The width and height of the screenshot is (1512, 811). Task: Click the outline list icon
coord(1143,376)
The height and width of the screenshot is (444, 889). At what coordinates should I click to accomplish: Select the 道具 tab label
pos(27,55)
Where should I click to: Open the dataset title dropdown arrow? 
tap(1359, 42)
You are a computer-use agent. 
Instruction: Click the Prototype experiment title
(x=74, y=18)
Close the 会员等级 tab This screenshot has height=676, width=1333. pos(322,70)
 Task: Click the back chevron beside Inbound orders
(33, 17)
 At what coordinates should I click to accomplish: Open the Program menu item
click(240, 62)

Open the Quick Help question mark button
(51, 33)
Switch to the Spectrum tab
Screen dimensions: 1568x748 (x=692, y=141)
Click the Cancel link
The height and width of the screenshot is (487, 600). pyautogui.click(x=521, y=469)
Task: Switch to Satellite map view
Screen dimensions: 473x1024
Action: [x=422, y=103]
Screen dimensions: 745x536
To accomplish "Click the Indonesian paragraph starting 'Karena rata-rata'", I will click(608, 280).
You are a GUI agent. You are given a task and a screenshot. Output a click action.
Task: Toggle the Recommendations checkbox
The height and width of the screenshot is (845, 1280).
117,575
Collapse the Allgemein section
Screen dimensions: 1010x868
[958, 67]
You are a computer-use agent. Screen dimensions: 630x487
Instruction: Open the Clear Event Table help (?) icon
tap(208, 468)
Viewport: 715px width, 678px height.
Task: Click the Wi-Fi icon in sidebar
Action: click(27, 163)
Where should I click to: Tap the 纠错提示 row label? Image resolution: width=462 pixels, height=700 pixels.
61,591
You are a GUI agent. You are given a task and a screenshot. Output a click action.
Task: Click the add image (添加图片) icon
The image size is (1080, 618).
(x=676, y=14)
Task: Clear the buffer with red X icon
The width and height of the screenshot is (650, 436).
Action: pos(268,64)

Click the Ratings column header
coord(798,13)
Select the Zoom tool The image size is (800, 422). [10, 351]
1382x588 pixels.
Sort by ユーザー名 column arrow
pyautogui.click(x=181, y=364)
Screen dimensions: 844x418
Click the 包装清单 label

◆ ◆ ◆ ◆ ◆

Only the lines from the one containing "Close the 会员等级" through the end of the material belong in the answer, each restated word for word.

Close the 会员等级 tab This screenshot has height=676, width=1333. pos(322,70)
 Task: Click the back chevron beside Inbound orders
(33, 17)
 At what coordinates should I click to accomplish: Open the Program menu item
click(240, 62)

Open the Quick Help question mark button
(51, 33)
Switch to the Spectrum tab
Screen dimensions: 1568x748 (x=692, y=141)
Click the Cancel link
The height and width of the screenshot is (487, 600). pyautogui.click(x=521, y=469)
Task: Switch to Satellite map view
Screen dimensions: 473x1024
Action: [x=422, y=103]
Screen dimensions: 745x536
To accomplish "Click the Indonesian paragraph starting 'Karena rata-rata'", I will click(608, 280).
You are a GUI agent. You are given a task and a screenshot. Output a click action.
Task: Toggle the Recommendations checkbox
The height and width of the screenshot is (845, 1280).
117,575
Collapse the Allgemein section
Screen dimensions: 1010x868
[958, 67]
You are a computer-use agent. Screen dimensions: 630x487
Instruction: Open the Clear Event Table help (?) icon
tap(208, 468)
Viewport: 715px width, 678px height.
Task: Click the Wi-Fi icon in sidebar
Action: click(27, 163)
Where should I click to: Tap the 纠错提示 row label? Image resolution: width=462 pixels, height=700 pixels.
61,591
You are a GUI agent. You are given a task and a screenshot. Output a click action.
Task: Click the add image (添加图片) icon
The image size is (1080, 618).
(x=676, y=14)
Task: Clear the buffer with red X icon
The width and height of the screenshot is (650, 436).
Action: pos(268,64)

Click the Ratings column header
coord(798,13)
Select the Zoom tool The image size is (800, 422). [10, 351]
1382x588 pixels.
Sort by ユーザー名 column arrow
pyautogui.click(x=181, y=364)
Screen dimensions: 844x418
Click the 包装清单 label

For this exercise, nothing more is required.